IN THE COURT OF CRIMINAL APPEALS
OF TEXAS



NO. 74,765

 

EX PARTE SHEDRIC DEWAYNE FULBRIGHT, Applicant



ON APPLICATION FOR A WRIT OF HABEAS CORPUS
FROM BAYLOR COUNTY

Per Curiam.

O P I N I O N



This is an application for a writ of habeas corpus transmitted to this Court by the clerk of the trial court pursuant to the provisions of Article 11.07, V.A.C.C.P.

Applicant was convicted of the offense of possession of cocaine and the punishment was assessed at confinement for ten years. Applicant's appeal of the conviction was dismissed for want of jurisdiction. Fulbright v. State, No. 11-02-00157-CR (Tex. App. - Eastland, delivered June 13, 2002, no pet.).

In the present application it is alleged that appellate counsel was ineffective for failure to give timely notice of appeal. The trial court has found that the notice of appeal was timely given and that counsel was not ineffective for that failure. We agree. However, the record before us affirmatively shows that counsel did not continue his presentation of the appeal after his fee was not paid and the Applicant's family told counsel that no further work should be done.

In Steel v. State, 453 S.W.2d 486, 487 (Tex. Crim. App. 1970), we wrote:

When private counsel is engaged, no duty devolves upon the court to appoint counsel in criminal prosecution. However, retained counsel, even one who has not been fully compensated for past services or compensated for further service, cannot wait until a critical stage of the proceedings is reached and bow out without notice to the court and the accused and "frustrate forever accused's right to protect his vital interests." Atilus v. United States, (5 Cir.) 406 F.2d 694.

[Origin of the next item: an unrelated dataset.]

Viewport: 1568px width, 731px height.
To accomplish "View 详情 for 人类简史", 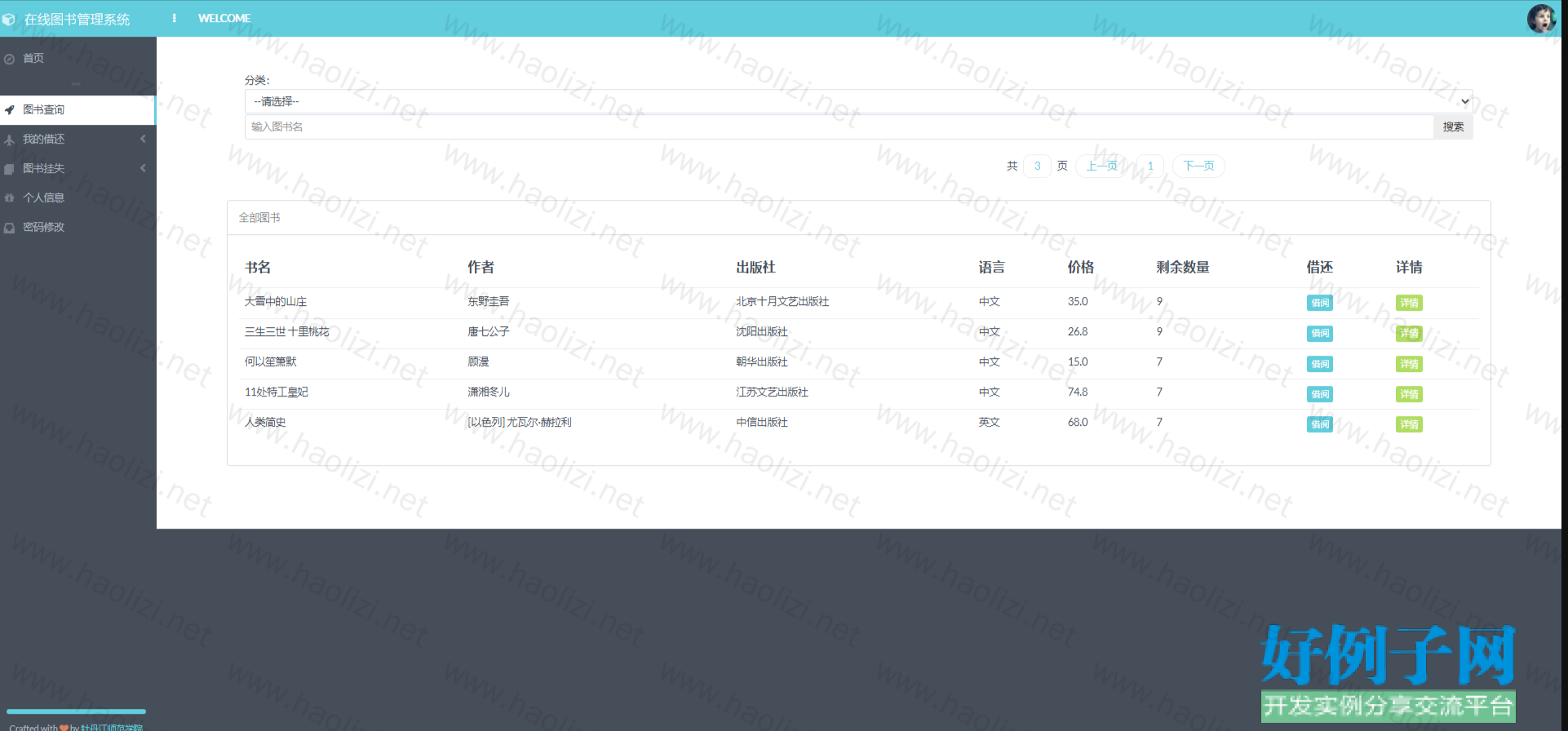I will [1408, 424].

The record before us shows that counsel was hired by his client's family to prosecute the appeal after being paid a partial retainer. He gave notice of appeal, designated the record and requested a statement of facts. However, when the family could not arrange to pay for either the record or the remainder of the fee the "family" informed counsel's associate that, since they could not afford the remainder of the fee, counsel should do nothing further on the appeal. Counsel did nothing further. There is no indication that the client was ever consulted about this decision or that counsel either sought or received permission to withdraw from the case. Having given notice of appeal retained counsel had the affirmative duty to continue the appeal or seek and receive formal permission from the trial court to withdraw thus allowing different arrangements to be made with regard to appellate representation. His failure to notify the trial court of his decision to withdraw and his apparent failure to consult with his client about this decision constituted abandonment of his client and served to "frustrate forever [the applicant's] right to protect his vital interests." Steel v. State, 453 S.W.2d at 487. Applicant is entitled to relief in the form of an out-of-time appeal. Ex parte Banks, 580 S.W.2d 348 (Tex. Crim. App. 1979).

Habeas corpus relief is granted and Applicant is granted an out-of-time appeal from his conviction in cause number 5043 from the 50th District Court of Baylor County. The proper remedy in a case such as this is to return Applicant to the point at which he can give notice of appeal. For purposes of the Texas Rules of Appellate Procedure, all time limits shall be calculated as if the conviction had been entered on the day that the mandate of this Court issues. We hold that Applicant, should he desire to prosecute an appeal, must take affirmative steps to see that notice of appeal is given within thirty days after the mandate of this Court has issued.